Noorzadeh et al. proposed the 3-D paradigm (Noorzadeh et al., 2020), as shown in Figure 5. The 3-D devices needed to consider how to display 3-D data in a separate image of each eye, so a virtual keyboard was specially set to protect the visual system. It intensified the rows, columns, and depths to cover the symbols, while the classical 2-D paradigm only flashed the rows and columns. The intensified letters would become bigger and the color turned out to be green in the 3-D paradigm to hint the subjects the intensifying row/column/depth. This study compared the classification accuracy and capacity between the 2-D page and the 3-D extended page of the classic P300 speller and verified them through marginal probability, which was based on the experiment of 16 volunteers as the dataset. However, experimental data showed that the classification accuracy of the 3-D interface was lower than that of the classical 2-D paradigm due to the low detection accuracy of the depth planes. This might be because when focusing on the target symbol, the subjects might be distracted by the non-target flashing depth layers. The 3-D paradigm also achieved a lower ITR than the classical 2-D paradigm.

FIGURE 5

Figure 5. A 3-D virtual paradigm proposed by Noorzadeh et al. (2020). (A) Flash on rows. (B) Flash on columns. The three depicted target flashes indicate character “F”. Modified from Noorzadeh et al. (2020).

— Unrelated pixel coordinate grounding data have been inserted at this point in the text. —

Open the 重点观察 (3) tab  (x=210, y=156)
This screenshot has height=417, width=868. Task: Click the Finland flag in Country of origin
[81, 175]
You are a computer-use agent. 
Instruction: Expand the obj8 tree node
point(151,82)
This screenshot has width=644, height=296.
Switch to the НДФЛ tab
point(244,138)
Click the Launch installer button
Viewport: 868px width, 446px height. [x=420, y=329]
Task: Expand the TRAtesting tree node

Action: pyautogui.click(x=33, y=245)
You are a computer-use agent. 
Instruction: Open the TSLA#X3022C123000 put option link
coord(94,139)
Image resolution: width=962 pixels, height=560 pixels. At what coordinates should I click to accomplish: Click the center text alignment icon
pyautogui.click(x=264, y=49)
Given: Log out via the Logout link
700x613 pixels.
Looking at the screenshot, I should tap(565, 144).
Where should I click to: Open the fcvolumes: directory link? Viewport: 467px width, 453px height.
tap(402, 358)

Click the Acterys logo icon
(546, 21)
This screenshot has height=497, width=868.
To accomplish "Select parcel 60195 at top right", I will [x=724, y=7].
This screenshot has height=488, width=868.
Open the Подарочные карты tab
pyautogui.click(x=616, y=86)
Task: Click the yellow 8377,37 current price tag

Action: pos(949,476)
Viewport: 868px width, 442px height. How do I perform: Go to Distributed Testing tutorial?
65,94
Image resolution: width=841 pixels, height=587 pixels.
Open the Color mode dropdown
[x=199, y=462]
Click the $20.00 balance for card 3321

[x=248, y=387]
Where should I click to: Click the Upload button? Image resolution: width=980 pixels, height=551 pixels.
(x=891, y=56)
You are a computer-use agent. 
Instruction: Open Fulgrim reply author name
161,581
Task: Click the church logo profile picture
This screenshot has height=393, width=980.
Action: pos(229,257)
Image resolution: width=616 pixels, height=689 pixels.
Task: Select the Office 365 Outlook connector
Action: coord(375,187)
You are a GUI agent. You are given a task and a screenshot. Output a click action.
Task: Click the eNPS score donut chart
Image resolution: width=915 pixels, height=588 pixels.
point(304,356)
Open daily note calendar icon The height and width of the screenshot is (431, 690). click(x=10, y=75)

In addition, the authors proposed another flashing approach, which considered each 3-D layer as separate 2-D planes, and all 2-D planes functioned in parallel, called parallel 2-D. The flashing approach of each plane followed the classical row/column paradigm. From the conclusion of the research, the parallel 2-D paradigm reached a similar classification accuracy and ITR as the classical one. The accuracies of the classical 2-D, 3-D, and parallel 2-D methods are 75.16%, 73.25%, and 74.65%, respectively, and the ITRs are 62.4, 58.35, and 62.25 bits/Flash, respectively. In addition, subjects considered the 3-D paradigm to be more comfortable than the classical 2-D paradigm. Seventy-five percent of the subjects preferred the 3-D paradigm for its comfort and ergonomic design in the survey carried out in the experiment.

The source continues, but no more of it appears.